Our study provides evidence on serological infections and asymptomatic seroconversion while on oseltamivir prophylaxis, incorporating serological, PCR and clinical data. However, there are some limitations of this study. The lack of planned control groups which makes it difficult to assess the likely exposures and infection rates within similar settings, but previous experiences have suggested that exposures and infection rates during the initial outbreak phase are high in closed environments [15-17]. In addition, the age group in these outbreaks is limited to young adults. Additional studies should be performed in different populations and age groups, with comparison groups to determine the overall effectiveness of prophylaxis in reducing clinical infections and promoting immunity.

Conclusion

Our study showed that post-exposure oseltmaivir prophylaxis reduced the rate of infection in a vulnerable population and did not adversely increase subsequent infection rates upon cessation of prophylaxis before the epidemic's peak. In addition, we have shown that asymptomatic seroconversions occur during prophylaxis, which may confer protection against future infection. Post-exposure prophylaxis remains a strategy to consider in preventing the spread of influenza in closed environments and essential personnel populations.

Competing interests

VJL has received research support from GSK. PAT has received research support and honoraria from Baxter, Adamas, Merlion Pharma, and Novartis as well as travel support from Pfizer and Wyeth and sits on the boards of the Asia Pacific Advisory Committee on Influenza and the Asian Hygiene Council. The rest of the authors declare that we do not have any conflict of interests, financial or otherwise, in this study.

Authors' contributions

VJL, JJY conceived the study, collected the data, performed the analysis, and wrote the first draft of the manuscript together. JKT, MIC conceived the study, performed the analysis, and participated in the manuscript writing. GQ, HJH collected the data and performed the analysis. IB, AK, PAK, BHT, PAT performed the analysis and participated in the manuscript writing. All authors have read and approved the final manuscript. The corresponding author had full access to all the data in the study and takes responsibility for the integrity of the data and the accuracy of the data analysis.

Pre-publication history

The pre-publication history for this paper can be accessed here:

http://www.biomedcentral.com/1471-2334/10/164/prepub

Acknowledgements

This study was part of a Ministry of Defence funded operational research program. The Melbourne WHO Collaborating Centre for Reference and Research on Influenza is supported by the Australian Government Department of Health and Ageing. The funding sources had no involvement whatsoever in the performance of this study and the authors had access to all the relevant data at all times.
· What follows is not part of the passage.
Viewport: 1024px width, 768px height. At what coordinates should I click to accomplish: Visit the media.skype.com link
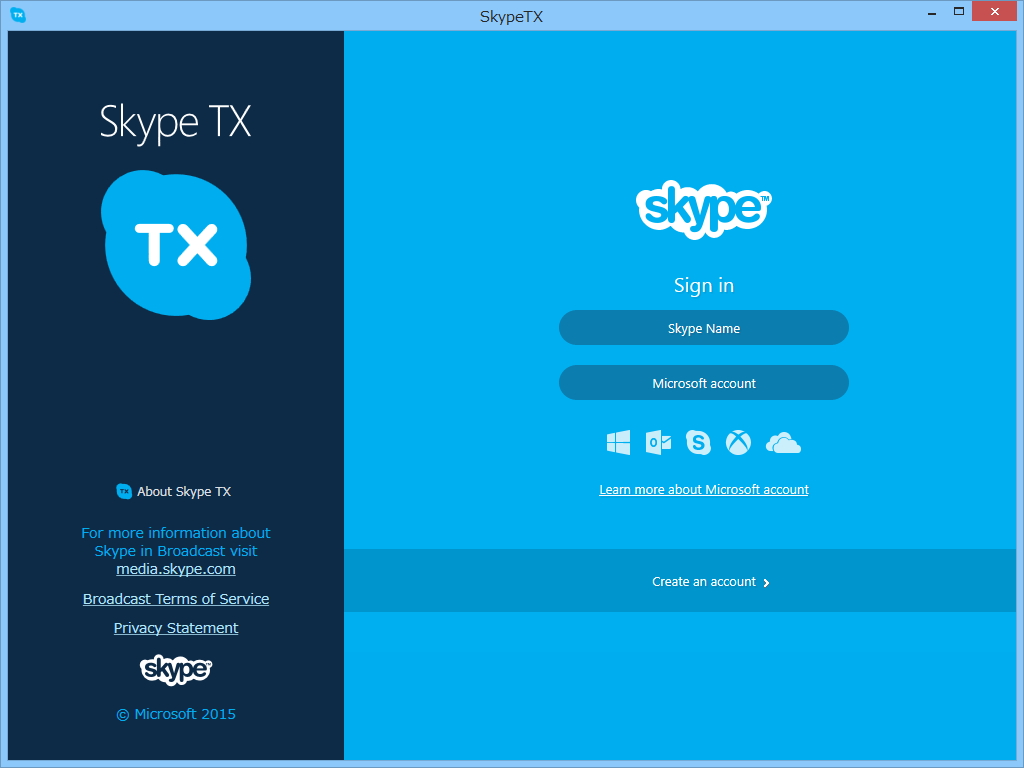pos(175,568)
We acknowledge the invaluable assistance provided by the following people - the officers and personnel of the military units for their participation in the study, the WHO Collaborating Center for Reference and Research for Influenza in Melbourne, Australia and the DSO National Laboratories for laboratory support, and staff at the Biodefence Centre, Headquarters Medical Corps for their assistance in the data collection.